Framing the issue is on my mind because the issue of these Finals and this Miami Heat team seems to have been distorted. On Twitter, I had seen references made to a bizarre question, and on SportsCenter last night I heard it asked again — this time to Kurt Rambis:
If the Heat didn’t win this championship, was the “Big 3” experiment a failure?
When the question is posed this way — posed as “the issue” — it implies that it’s a good question worthy of arguments on both sides. It isn’t and it isn’t.
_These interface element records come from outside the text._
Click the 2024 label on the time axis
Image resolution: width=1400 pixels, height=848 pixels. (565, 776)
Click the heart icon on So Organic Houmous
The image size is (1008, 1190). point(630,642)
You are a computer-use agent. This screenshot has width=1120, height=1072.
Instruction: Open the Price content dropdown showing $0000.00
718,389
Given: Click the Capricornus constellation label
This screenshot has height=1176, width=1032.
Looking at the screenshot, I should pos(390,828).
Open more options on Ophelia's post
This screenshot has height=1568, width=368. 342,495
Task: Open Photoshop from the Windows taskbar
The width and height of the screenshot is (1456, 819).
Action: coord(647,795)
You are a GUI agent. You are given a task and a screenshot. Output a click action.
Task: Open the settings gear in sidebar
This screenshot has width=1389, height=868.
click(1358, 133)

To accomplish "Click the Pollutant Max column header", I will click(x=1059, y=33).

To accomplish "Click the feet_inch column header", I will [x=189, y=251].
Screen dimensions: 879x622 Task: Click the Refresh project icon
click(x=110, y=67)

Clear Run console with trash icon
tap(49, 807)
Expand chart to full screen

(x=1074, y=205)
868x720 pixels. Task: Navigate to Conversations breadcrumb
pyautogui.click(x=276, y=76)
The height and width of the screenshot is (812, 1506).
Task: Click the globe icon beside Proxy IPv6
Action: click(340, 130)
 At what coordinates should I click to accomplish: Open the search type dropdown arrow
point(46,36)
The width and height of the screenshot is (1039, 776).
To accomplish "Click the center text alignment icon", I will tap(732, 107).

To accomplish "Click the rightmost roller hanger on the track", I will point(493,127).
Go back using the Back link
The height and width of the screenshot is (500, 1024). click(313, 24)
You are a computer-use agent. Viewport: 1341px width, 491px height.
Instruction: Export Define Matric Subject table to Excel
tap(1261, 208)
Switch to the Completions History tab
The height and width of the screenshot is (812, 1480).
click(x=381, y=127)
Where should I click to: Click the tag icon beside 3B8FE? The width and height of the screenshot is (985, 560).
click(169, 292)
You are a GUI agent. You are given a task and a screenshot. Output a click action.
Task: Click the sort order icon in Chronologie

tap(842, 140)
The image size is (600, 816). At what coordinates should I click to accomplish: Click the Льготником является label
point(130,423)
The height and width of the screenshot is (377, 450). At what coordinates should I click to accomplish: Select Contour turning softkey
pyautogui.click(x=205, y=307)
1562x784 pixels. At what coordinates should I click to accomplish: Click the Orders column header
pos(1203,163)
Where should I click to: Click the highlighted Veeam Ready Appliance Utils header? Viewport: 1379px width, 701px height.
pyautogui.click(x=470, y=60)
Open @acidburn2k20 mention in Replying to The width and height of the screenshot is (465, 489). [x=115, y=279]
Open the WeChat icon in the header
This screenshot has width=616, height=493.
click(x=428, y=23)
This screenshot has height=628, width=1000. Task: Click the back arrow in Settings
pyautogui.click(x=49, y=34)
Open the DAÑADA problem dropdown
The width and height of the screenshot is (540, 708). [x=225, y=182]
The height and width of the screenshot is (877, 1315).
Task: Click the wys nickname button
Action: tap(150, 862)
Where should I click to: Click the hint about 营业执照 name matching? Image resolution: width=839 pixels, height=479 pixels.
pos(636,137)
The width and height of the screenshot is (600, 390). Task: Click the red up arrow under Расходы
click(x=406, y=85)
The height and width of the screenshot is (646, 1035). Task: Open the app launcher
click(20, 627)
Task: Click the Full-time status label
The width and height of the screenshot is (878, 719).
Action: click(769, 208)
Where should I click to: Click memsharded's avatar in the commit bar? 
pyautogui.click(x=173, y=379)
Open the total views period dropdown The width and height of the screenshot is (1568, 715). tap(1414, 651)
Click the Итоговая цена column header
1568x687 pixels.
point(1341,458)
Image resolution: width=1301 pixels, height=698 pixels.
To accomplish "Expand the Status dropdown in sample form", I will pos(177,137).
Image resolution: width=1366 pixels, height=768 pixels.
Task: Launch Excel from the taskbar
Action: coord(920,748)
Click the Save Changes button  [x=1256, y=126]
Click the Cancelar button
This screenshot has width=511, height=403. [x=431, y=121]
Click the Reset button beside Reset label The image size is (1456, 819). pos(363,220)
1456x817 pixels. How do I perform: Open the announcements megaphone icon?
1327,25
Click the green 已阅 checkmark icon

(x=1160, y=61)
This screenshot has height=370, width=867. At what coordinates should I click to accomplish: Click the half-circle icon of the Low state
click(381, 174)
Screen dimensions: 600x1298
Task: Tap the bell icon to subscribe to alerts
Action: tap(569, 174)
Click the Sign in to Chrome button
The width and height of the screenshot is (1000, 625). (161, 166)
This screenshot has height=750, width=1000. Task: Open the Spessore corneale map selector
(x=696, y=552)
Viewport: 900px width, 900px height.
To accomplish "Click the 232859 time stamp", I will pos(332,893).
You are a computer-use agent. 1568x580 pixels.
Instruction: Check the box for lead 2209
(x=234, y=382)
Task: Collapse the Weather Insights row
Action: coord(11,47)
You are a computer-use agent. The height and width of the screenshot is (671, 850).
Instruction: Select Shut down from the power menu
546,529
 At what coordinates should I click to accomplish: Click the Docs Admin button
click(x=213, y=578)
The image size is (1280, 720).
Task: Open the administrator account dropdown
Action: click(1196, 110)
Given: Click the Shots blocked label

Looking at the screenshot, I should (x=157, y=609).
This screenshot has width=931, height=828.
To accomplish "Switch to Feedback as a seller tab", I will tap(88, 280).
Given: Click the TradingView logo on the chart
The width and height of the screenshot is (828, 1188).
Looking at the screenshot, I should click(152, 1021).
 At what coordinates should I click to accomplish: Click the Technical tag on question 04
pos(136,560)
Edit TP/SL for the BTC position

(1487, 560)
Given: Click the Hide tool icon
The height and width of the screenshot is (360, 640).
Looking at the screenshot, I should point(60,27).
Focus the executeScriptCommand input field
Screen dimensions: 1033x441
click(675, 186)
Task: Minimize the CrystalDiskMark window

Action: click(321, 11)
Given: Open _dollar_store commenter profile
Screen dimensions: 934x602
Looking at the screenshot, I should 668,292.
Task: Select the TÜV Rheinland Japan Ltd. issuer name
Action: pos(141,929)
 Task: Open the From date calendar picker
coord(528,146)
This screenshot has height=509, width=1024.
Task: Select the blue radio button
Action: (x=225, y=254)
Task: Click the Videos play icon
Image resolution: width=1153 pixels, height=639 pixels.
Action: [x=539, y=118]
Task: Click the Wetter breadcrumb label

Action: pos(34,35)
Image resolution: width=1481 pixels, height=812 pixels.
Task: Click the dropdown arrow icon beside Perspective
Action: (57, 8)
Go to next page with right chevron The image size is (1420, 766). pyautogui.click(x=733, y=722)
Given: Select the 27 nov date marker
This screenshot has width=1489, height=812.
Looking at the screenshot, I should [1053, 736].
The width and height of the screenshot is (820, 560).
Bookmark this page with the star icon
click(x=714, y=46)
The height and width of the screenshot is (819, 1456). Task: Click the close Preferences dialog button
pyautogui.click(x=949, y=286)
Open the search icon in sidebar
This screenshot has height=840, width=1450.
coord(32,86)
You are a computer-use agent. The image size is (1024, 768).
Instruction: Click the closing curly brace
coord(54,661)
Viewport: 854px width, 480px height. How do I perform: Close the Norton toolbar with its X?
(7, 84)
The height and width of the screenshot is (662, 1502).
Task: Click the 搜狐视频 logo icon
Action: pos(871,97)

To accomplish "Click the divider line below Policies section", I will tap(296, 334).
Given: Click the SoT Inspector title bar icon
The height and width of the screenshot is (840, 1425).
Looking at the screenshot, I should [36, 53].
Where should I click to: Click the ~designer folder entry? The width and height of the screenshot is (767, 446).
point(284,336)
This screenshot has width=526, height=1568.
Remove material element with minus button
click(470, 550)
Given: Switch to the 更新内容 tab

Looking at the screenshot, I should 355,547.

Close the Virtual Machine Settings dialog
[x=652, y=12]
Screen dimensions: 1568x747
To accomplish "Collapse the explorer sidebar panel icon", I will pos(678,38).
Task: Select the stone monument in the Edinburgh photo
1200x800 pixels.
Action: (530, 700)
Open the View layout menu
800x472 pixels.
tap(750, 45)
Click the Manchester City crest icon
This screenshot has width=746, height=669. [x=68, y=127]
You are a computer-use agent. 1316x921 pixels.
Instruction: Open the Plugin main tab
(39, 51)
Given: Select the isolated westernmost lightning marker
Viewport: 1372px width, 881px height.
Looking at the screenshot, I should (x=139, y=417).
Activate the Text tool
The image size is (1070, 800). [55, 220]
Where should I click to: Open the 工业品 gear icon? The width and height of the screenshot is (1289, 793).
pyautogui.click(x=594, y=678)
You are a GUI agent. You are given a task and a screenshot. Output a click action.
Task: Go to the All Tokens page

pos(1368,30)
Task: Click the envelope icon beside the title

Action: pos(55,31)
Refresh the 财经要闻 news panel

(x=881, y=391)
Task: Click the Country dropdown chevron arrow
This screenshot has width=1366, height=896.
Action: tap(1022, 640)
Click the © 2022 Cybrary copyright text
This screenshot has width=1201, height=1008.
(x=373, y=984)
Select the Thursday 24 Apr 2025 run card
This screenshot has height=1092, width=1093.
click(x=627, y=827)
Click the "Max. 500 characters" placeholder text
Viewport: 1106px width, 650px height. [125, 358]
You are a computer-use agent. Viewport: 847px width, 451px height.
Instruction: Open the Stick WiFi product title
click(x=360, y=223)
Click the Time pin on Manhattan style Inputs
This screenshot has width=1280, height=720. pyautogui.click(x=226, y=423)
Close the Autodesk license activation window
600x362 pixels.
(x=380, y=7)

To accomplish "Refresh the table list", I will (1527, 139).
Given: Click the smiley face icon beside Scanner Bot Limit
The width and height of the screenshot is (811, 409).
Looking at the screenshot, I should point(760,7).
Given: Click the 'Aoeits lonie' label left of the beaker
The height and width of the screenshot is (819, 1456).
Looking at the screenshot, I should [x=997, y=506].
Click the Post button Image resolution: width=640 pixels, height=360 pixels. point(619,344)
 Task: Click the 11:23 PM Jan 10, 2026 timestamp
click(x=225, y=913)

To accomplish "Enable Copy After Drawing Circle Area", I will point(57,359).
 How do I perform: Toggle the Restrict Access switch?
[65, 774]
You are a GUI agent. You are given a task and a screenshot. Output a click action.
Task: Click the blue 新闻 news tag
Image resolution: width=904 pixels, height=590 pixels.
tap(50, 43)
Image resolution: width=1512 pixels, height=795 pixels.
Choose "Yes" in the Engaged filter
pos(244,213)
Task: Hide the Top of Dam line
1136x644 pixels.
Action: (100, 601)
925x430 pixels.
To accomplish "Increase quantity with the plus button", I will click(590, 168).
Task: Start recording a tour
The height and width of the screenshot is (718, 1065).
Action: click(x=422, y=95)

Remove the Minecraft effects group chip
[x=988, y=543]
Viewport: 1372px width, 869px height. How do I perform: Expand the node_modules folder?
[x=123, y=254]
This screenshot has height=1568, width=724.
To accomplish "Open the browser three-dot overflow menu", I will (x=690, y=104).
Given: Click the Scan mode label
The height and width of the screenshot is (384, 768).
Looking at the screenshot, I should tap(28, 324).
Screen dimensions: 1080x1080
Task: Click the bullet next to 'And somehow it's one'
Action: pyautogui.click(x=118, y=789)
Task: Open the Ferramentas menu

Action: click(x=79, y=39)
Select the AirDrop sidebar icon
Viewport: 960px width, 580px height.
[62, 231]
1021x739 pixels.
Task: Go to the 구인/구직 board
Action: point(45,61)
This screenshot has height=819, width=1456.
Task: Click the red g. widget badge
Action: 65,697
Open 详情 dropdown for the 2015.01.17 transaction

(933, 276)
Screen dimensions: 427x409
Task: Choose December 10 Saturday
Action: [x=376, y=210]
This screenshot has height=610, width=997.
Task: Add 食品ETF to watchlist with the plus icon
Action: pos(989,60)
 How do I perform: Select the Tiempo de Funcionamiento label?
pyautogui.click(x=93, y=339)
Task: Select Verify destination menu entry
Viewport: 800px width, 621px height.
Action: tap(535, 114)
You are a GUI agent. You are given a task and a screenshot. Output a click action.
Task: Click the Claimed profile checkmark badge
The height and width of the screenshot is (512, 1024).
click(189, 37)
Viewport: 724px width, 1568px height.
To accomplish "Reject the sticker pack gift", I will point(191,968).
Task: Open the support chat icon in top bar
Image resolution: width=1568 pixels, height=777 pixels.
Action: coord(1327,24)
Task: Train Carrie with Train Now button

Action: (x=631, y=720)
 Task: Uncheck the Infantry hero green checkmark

Even if the Heat lost last night, or in Game 6, or even in the Eastern Conference Finals against Indiana, the “experiment” of re-signing Dwyane Wade and acquiring LeBron James and Chris Bosh in free agency was a wild success.
In the four years preceding “The Decision,” Miami had win totals of 47, 43, 15, and 44. The Heat hadn’t advanced beyond the first round of the playoffs since the title season in 2006. Their only high draft choice was used on Michael Beasley instead of superstars to be Kevin Love or Russell Westbrook. In the Summer of 2010 the only thing Miami had going for it was an attractive market and a whole lotta cap space.
When those ingredients plus Pat Riley’s brilliant puppet mastery led to the retention of D-Wade and acquisitions of King James and Bosh, the entire conversation changed. The challenge of the previous seasons — escaping the first round — was immediately supplanted by questions of whether the Heat would win “not one, not two…” championship rings.
As you know, the Big 3 has now been to all three possible Finals as a trio, they’ve won two rings, and they are by far and away the biggest hit show that travels to NBA arenas every season.
The way that question is posed — focusing on “the experiment” — suggests that there was some plausible alternative that might’ve been better than this embarrassment of riches. Should Riley have focused on Carmelo instead of LeBron? Should he have kept Mike Beasley and stayed away from Chris Bosh? It’s nonsense. Even if Ray Allen’s three rimmed out, or the Spurs had rallied to take Game 7 last night, the Miami Heat off-season of 2010 would’ve gone down as one of the greatest in league history.